START READING TEXT
In addition to the lifestyle changes discussed above there are several new and emerging risk and protective factors which may have followed a similar time trend as asthma prevalence and/or parallel the international pattern of asthma prevalence. These include changes in diet and paracetamol use, vitamin D levels, and obesity [20]. However, the evidence that these factors play a major role in asthma causation is still weak, and a direct link with asthma has not been well established. Further studies are therefore required to test the robustness of these observations.

Conclusions

In conclusion, until recently most studies had reported that asthma prevalence has increased in recent decades and that the magnitude of the increase had in some cases been substantial. It appears that asthma prevalence has peaked or even begun to decline in Western countries, whereas low and middle income countries are now experiencing increases in prevalence, so that they are heading towards the high prevalence situation that prevails in the West.

However, the “established” risk factors for asthma do not appear to explain the global prevalence patterns and time trends. These risk factors were “discovered” primarily on the basis of clinical studies and case reports of exacerbations in asthma patients. It is natural for physicians and patients to assume that the factors involved in secondary causation may also be important for primary causation. In fact, for most of the “established” risk factors the evidence of primary causation is relatively weak, and risk factors such as allergen exposure do not appear to explain the prevalence patterns and time trends. On the other hand, there is substantial evidence of urban/rural differences in asthma prevalence in low and middle income countries, with prevalence being lower in rural areas, together with evidence from Western countries that growing up on a farm reduces the risk of developing asthma. It seems that as a result of the “package” of changes in the intrauterine and infant environment that are occurring with “Westernization”, we are seeing an increased susceptibility to the development of asthma and/or allergy [12]. There are a number of elements of this “package” including changes in maternal diet, increased fetal growth, smaller family size, reduced infant infections and increased use of antibiotics and paracetamol, and immunization, all of which have been (inconsistently) associated with an increased risk of childhood asthma, but none of which can alone explain the increases in prevalence [11]. Thus, it is important that we consider the “forest” of changes that occur with Westernization, as well as doing studies of specific “trees”. It is likely that the “package” is more than the sum of its parts, and that these social and environmental changes are all pushing the infants’ immune systems in the same direction. To know what that direction is, and which components of the “package” are responsible, requires that better etiologic theories of asthma are developed to replace the hygiene hypothesis, or to incorporate it as a special case.
END READING TEXT
#### TO DO
[A] Copy word for word the part of the asthma prevalence text that begins at the words "In addition to" and stops after "of these observations.".
[B] In the asthma prevalence text, which emerging risk and protective factors are listed as possibly following a similar time trend to asthma prevalence?
START SUPPLIED ENTRIES
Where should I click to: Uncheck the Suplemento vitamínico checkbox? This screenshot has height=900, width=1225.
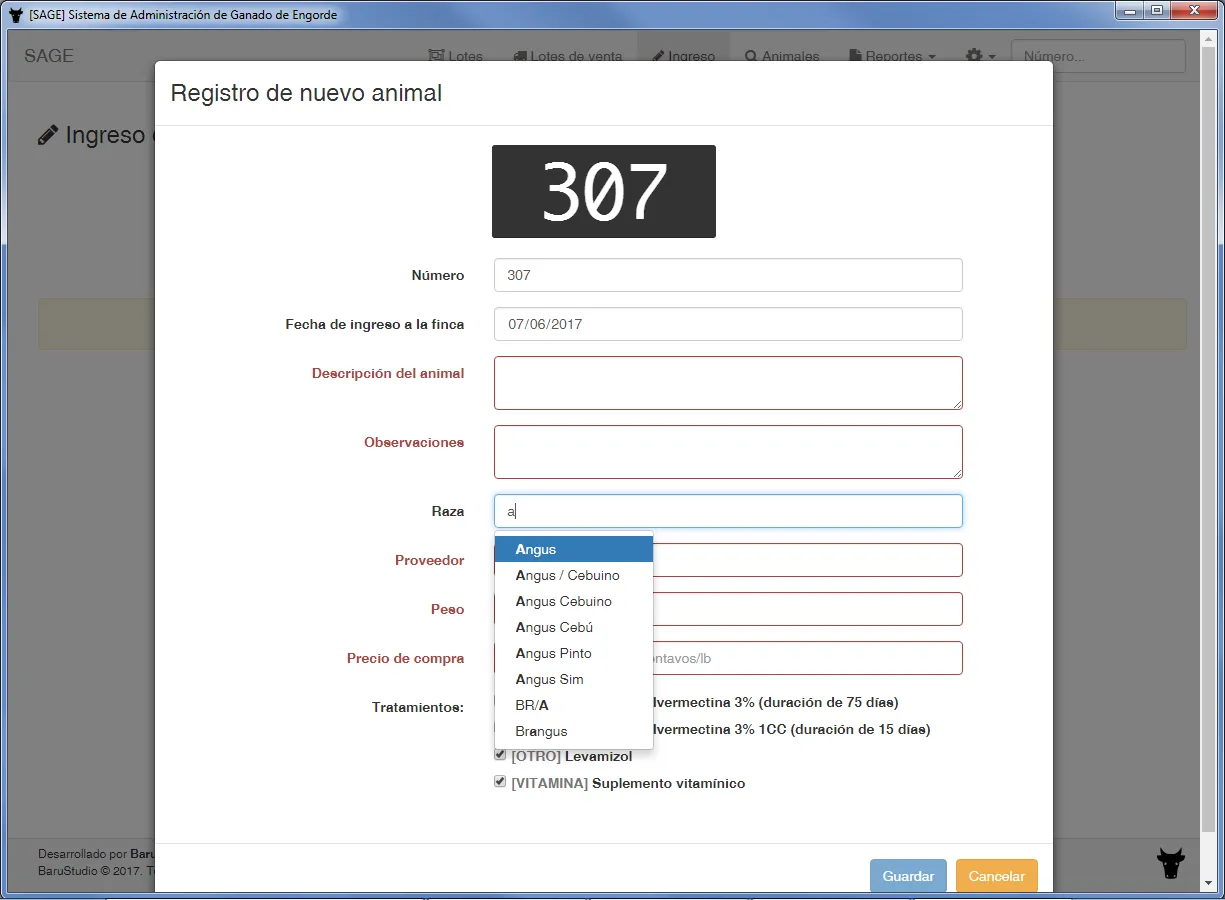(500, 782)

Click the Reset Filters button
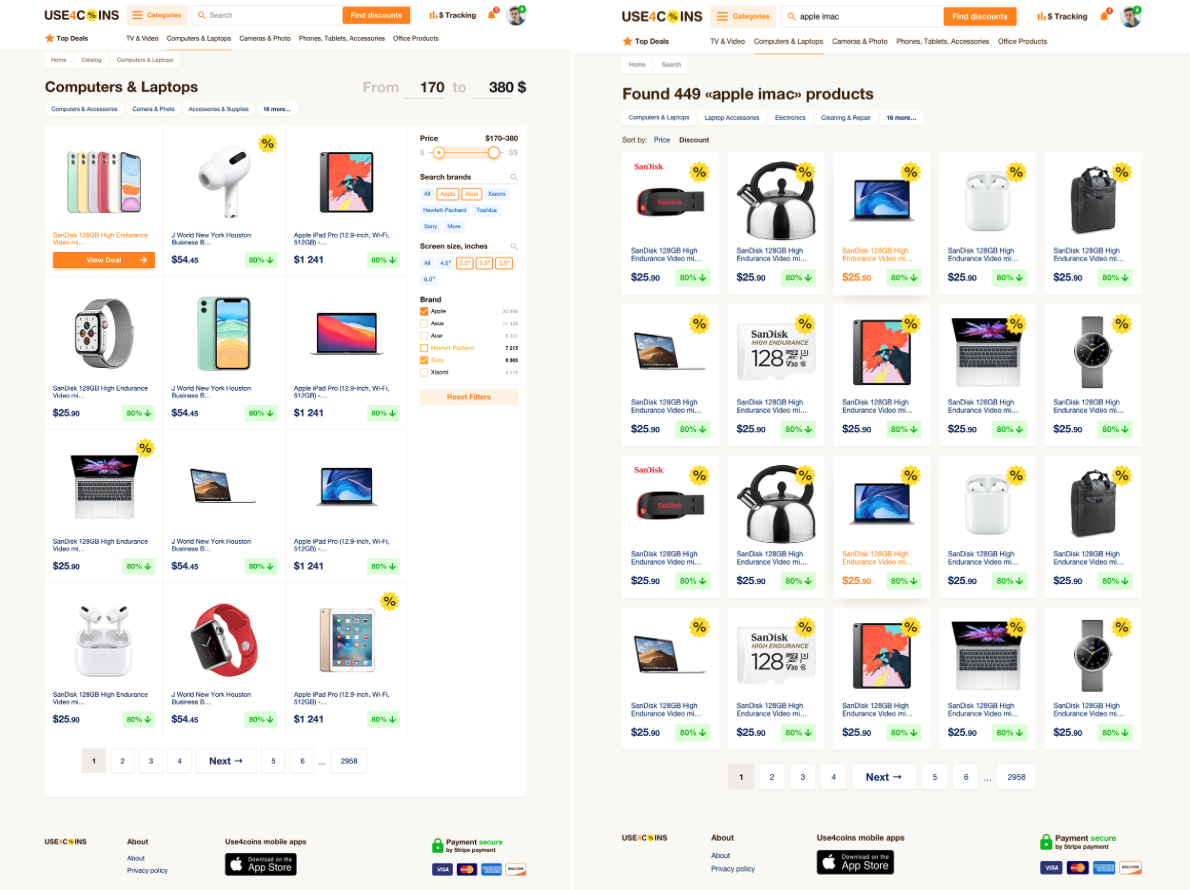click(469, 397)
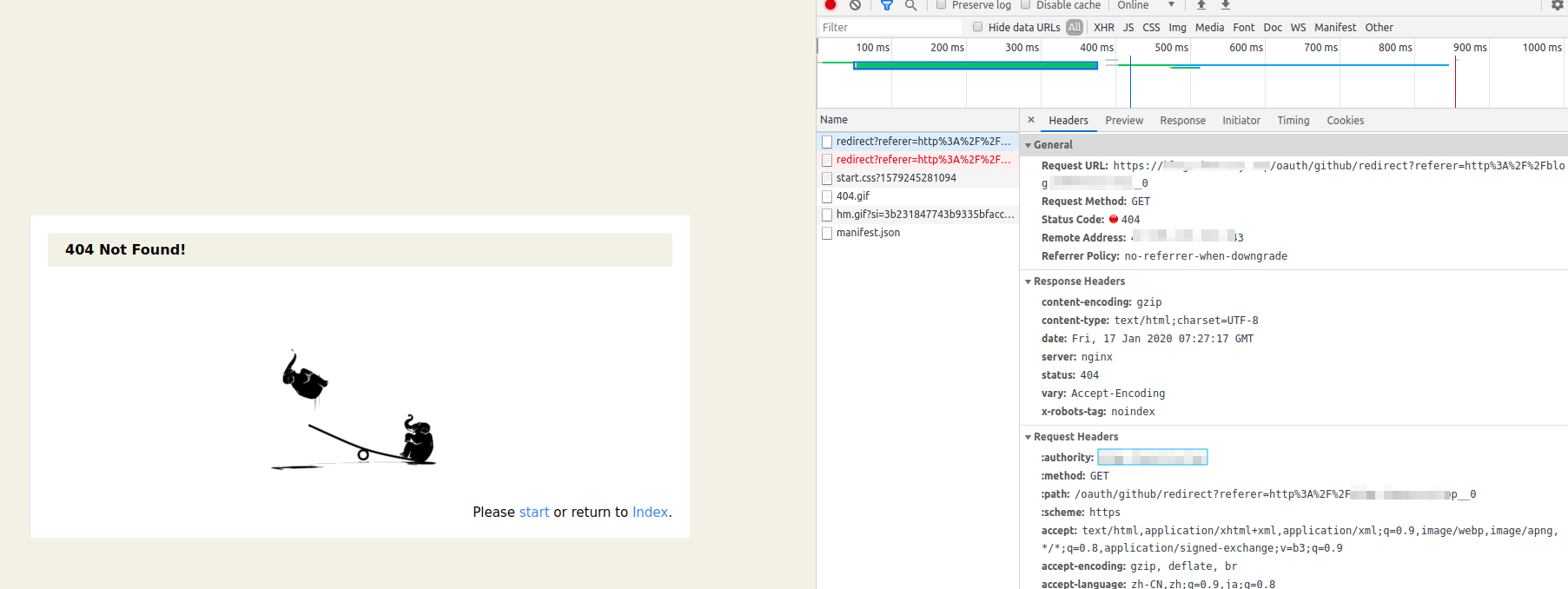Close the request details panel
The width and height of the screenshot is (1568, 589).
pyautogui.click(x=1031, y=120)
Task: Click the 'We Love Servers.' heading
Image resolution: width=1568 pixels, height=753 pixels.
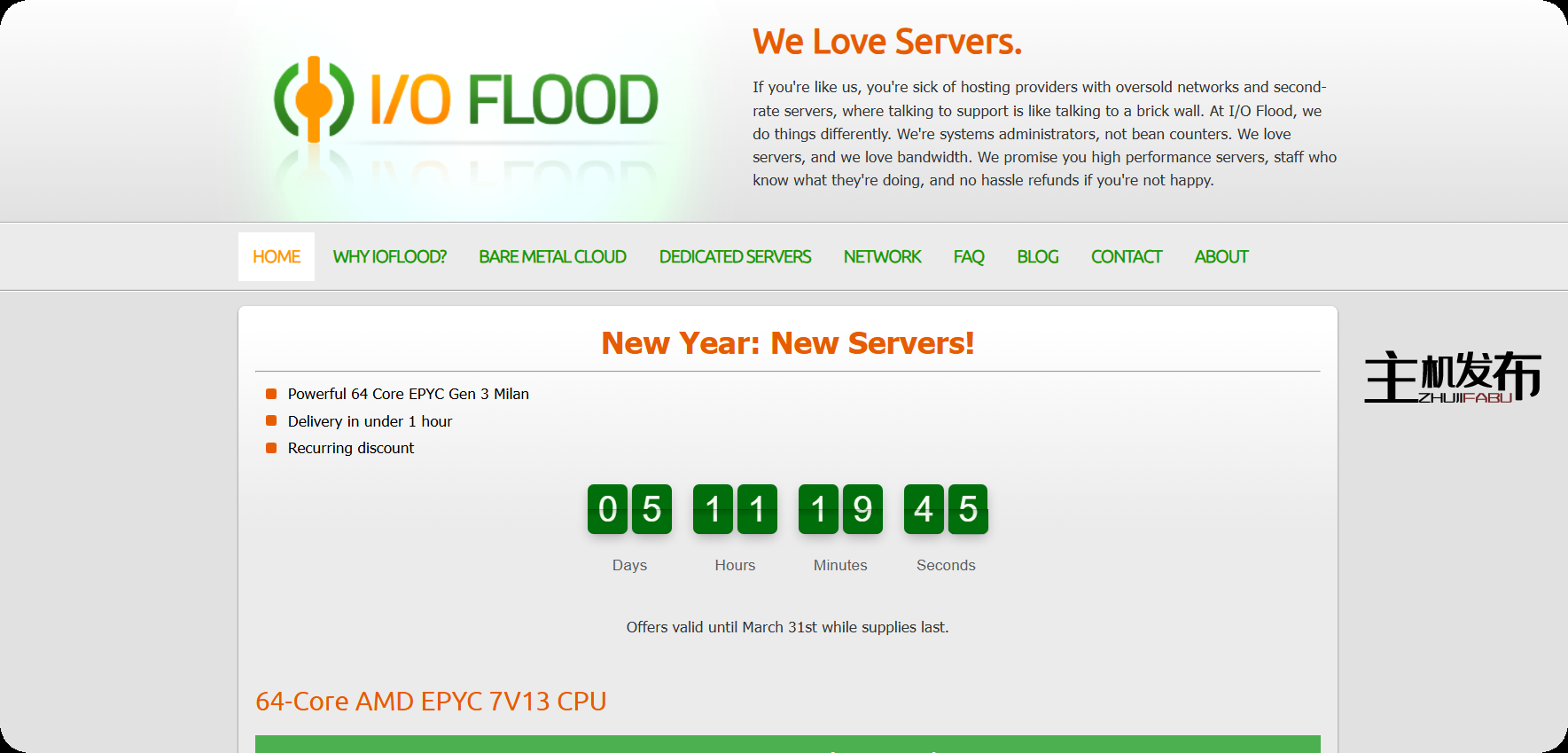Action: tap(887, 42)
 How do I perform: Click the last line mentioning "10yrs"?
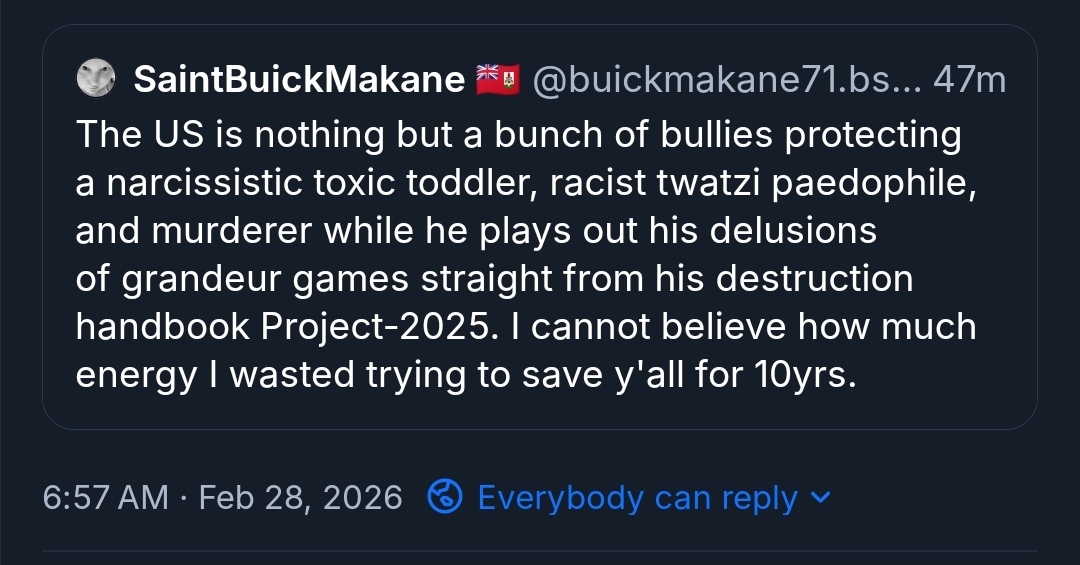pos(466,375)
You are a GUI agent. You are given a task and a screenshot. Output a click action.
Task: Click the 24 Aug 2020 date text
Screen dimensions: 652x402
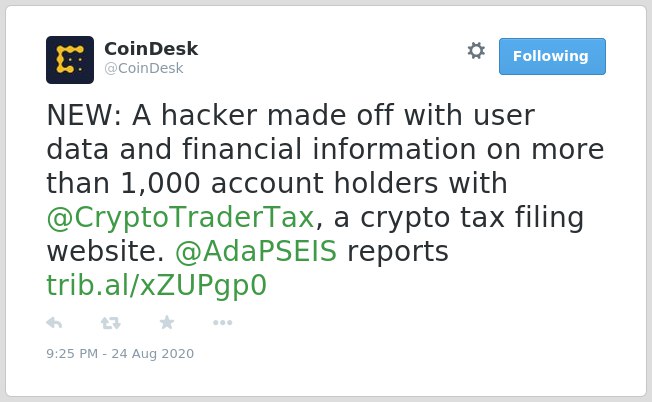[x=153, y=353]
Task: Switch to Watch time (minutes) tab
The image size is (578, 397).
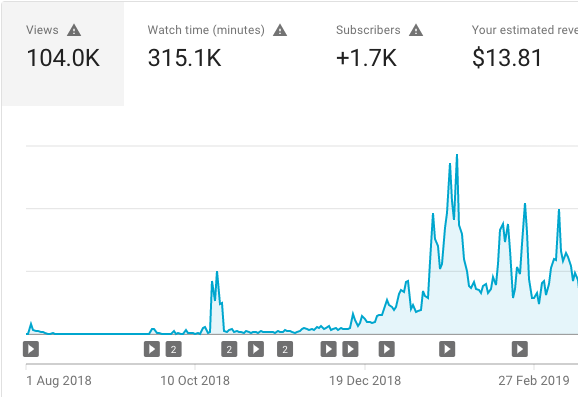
END SUPPLIED ENTRIES
#### SET OF ANSWERS
[A]
In addition to the lifestyle changes discussed above there are several new and emerging risk and protective factors which may have followed a similar time trend as asthma prevalence and/or parallel the international pattern of asthma prevalence. These include changes in diet and paracetamol use, vitamin D levels, and obesity [20]. However, the evidence that these factors play a major role in asthma causation is still weak, and a direct link with asthma has not been well established. Further studies are therefore required to test the robustness of these observations.

[B] Changes in diet and paracetamol use, vitamin D levels, and obesity.